▶ Exercise details
Find the line with "时尚 (866, 21)" and the line with "美搭 (544, 1060)" in the entries below; output exactly those two lines, every line between them, and no others.

▶ Material supplied
□ □ □ □
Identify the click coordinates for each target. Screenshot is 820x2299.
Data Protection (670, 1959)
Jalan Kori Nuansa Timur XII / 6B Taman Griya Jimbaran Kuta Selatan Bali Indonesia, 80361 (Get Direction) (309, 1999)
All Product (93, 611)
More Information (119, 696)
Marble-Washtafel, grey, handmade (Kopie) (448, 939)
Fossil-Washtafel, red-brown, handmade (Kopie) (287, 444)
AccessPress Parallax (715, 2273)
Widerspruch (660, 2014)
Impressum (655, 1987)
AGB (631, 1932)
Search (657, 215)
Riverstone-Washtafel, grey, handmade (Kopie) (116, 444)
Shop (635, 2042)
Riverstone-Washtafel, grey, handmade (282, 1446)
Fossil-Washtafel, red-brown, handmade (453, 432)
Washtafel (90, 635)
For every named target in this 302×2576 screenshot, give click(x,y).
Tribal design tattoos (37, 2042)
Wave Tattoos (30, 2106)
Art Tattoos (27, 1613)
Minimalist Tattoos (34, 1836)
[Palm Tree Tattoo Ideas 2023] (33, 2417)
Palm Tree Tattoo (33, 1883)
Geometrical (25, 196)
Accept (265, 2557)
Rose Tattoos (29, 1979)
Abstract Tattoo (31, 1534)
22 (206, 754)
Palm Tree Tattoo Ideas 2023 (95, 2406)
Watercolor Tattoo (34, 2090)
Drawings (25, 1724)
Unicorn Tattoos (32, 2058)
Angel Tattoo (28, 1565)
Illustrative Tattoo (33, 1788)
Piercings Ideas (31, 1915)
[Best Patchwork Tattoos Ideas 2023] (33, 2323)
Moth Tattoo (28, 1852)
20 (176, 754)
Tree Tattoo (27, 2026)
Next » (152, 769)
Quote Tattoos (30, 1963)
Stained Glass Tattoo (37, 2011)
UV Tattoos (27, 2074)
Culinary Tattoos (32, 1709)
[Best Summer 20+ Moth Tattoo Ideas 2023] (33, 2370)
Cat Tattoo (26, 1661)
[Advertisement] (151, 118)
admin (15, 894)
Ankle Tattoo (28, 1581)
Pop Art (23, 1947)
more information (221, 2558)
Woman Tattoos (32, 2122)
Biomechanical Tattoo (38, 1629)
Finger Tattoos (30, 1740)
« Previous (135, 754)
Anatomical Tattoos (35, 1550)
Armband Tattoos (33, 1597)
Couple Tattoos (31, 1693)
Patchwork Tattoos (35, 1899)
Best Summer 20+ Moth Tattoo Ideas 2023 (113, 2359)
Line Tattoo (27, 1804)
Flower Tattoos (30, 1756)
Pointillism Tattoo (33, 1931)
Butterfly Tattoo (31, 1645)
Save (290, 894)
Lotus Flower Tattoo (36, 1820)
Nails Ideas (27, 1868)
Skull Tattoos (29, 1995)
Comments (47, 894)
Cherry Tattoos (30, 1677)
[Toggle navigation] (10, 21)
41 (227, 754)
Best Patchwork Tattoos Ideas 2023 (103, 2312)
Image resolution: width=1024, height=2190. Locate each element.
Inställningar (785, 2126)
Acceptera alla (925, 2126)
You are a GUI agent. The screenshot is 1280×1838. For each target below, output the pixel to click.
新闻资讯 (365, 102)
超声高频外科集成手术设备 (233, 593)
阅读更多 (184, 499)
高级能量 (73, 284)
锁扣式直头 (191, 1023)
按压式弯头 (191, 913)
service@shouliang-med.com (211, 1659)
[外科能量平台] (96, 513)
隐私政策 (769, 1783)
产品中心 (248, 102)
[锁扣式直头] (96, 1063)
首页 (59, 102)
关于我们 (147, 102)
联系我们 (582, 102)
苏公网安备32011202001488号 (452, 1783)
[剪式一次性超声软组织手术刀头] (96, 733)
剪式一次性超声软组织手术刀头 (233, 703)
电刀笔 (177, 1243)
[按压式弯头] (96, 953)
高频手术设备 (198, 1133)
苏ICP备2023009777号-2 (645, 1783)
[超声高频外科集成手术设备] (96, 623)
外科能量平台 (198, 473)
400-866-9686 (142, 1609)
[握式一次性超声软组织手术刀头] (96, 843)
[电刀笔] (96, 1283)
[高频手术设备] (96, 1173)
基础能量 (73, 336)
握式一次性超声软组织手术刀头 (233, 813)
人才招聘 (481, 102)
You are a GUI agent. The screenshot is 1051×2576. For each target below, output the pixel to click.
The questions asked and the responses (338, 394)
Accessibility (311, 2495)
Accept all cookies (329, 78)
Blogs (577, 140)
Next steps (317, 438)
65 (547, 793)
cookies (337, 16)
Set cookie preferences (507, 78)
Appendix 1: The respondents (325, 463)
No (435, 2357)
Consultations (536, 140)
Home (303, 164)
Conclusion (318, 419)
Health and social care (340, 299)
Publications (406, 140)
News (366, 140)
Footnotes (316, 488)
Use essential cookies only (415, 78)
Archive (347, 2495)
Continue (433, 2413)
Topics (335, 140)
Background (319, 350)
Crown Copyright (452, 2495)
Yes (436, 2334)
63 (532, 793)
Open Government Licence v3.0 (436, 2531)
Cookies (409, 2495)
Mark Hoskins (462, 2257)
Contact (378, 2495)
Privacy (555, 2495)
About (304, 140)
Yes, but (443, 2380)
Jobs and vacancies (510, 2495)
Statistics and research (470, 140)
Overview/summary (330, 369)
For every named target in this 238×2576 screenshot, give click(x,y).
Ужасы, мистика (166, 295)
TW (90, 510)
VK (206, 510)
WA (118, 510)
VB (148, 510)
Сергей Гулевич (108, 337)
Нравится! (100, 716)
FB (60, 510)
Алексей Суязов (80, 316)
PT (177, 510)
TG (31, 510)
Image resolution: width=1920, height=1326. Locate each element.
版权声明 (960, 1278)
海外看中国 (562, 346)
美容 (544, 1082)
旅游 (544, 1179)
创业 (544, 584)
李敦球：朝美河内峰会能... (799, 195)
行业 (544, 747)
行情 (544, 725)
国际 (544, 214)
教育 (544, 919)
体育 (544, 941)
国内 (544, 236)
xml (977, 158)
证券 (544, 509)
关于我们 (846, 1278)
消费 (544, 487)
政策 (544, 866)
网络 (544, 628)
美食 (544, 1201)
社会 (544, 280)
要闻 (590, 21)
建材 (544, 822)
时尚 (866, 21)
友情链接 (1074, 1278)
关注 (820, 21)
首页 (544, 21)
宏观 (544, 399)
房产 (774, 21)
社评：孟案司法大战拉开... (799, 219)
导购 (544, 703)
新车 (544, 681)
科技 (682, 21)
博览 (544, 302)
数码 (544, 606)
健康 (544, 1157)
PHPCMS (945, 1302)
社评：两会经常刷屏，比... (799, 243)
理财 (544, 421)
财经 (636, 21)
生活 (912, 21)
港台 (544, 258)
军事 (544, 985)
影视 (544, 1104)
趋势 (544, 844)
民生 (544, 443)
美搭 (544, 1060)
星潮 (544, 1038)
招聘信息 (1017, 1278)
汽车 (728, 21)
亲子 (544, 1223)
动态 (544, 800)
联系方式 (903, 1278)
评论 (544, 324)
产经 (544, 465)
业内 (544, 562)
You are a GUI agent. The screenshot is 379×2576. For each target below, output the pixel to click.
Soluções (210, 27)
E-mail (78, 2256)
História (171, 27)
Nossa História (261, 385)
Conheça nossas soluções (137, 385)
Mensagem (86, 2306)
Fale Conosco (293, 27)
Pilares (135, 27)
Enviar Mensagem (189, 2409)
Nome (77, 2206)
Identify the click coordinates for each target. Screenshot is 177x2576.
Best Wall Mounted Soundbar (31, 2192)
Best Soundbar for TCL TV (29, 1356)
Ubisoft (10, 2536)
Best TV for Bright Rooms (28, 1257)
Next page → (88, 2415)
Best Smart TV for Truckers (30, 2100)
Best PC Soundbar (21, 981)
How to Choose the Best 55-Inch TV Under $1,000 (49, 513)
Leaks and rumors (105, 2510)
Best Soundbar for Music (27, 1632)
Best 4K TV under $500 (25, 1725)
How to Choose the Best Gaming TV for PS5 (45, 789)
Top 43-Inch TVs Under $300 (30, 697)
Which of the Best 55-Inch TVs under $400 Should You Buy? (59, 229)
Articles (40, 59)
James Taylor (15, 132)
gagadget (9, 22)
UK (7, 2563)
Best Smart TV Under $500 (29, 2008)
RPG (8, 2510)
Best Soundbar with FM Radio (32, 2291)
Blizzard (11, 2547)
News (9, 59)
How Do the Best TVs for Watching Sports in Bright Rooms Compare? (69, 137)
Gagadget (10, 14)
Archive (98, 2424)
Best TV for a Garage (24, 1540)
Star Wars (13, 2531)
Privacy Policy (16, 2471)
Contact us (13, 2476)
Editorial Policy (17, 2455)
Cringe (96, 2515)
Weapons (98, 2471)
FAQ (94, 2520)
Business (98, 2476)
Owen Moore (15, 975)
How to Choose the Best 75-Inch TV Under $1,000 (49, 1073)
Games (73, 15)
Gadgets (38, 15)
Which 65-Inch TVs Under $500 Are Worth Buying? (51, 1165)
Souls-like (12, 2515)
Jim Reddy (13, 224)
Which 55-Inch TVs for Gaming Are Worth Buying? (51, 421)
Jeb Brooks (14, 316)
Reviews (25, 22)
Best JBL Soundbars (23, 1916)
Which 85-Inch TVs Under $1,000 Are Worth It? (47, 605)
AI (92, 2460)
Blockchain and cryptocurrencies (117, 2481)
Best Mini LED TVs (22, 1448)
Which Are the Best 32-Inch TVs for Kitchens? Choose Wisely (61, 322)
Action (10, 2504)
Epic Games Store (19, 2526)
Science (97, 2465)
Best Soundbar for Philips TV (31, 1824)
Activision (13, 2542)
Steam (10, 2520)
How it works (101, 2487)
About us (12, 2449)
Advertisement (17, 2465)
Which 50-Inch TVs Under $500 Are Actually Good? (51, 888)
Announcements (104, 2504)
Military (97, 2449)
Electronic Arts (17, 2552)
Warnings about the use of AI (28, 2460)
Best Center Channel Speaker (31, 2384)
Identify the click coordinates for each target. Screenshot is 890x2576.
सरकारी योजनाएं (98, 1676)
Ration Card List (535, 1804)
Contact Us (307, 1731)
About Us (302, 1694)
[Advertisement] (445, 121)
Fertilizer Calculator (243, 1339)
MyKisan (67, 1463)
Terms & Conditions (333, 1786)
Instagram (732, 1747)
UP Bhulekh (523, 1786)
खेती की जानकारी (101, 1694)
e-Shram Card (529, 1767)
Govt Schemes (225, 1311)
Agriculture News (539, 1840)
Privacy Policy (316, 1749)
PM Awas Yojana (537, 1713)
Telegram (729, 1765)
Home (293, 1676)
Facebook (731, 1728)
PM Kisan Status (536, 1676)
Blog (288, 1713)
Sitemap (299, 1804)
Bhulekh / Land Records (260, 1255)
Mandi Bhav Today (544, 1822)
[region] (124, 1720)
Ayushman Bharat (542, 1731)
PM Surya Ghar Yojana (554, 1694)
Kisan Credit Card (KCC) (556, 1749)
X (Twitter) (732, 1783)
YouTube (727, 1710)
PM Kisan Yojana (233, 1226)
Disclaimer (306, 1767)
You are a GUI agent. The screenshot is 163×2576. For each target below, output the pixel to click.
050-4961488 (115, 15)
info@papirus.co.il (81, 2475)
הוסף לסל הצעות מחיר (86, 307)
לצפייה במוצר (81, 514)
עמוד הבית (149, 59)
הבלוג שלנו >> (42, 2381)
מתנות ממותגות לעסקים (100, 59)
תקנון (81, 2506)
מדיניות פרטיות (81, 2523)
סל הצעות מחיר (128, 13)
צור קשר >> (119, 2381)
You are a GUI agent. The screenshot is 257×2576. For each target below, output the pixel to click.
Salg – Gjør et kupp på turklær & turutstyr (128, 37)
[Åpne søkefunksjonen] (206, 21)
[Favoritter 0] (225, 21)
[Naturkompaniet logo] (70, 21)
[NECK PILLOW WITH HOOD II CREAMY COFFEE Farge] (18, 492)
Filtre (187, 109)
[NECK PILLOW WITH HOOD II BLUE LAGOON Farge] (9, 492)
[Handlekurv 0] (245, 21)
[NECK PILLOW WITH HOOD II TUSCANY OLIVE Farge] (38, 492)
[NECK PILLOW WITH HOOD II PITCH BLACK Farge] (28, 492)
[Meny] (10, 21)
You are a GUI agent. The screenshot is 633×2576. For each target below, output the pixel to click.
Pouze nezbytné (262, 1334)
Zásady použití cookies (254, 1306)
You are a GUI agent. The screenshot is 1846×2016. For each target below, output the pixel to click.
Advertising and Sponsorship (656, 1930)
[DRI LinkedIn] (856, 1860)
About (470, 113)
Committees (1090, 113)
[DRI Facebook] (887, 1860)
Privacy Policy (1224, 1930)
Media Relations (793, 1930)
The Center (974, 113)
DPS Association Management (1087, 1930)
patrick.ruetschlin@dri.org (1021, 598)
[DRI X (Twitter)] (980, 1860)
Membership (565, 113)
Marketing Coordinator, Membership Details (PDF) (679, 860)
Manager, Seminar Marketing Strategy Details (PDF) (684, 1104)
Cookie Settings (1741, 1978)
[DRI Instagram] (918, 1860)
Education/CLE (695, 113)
□ □ □ □
▶ Result of the exercise
时尚 (866, 21)
友情链接 (1074, 1278)
关注 (820, 21)
首页 (544, 21)
宏观 (544, 399)
房产 (774, 21)
社评：孟案司法大战拉开... (799, 219)
导购 (544, 703)
新车 (544, 681)
科技 (682, 21)
博览 (544, 302)
数码 (544, 606)
健康 (544, 1157)
PHPCMS (945, 1302)
社评：两会经常刷屏，比... (799, 243)
理财 (544, 421)
财经 (636, 21)
生活 (912, 21)
港台 (544, 258)
军事 (544, 985)
影视 (544, 1104)
趋势 (544, 844)
民生 (544, 443)
美搭 (544, 1060)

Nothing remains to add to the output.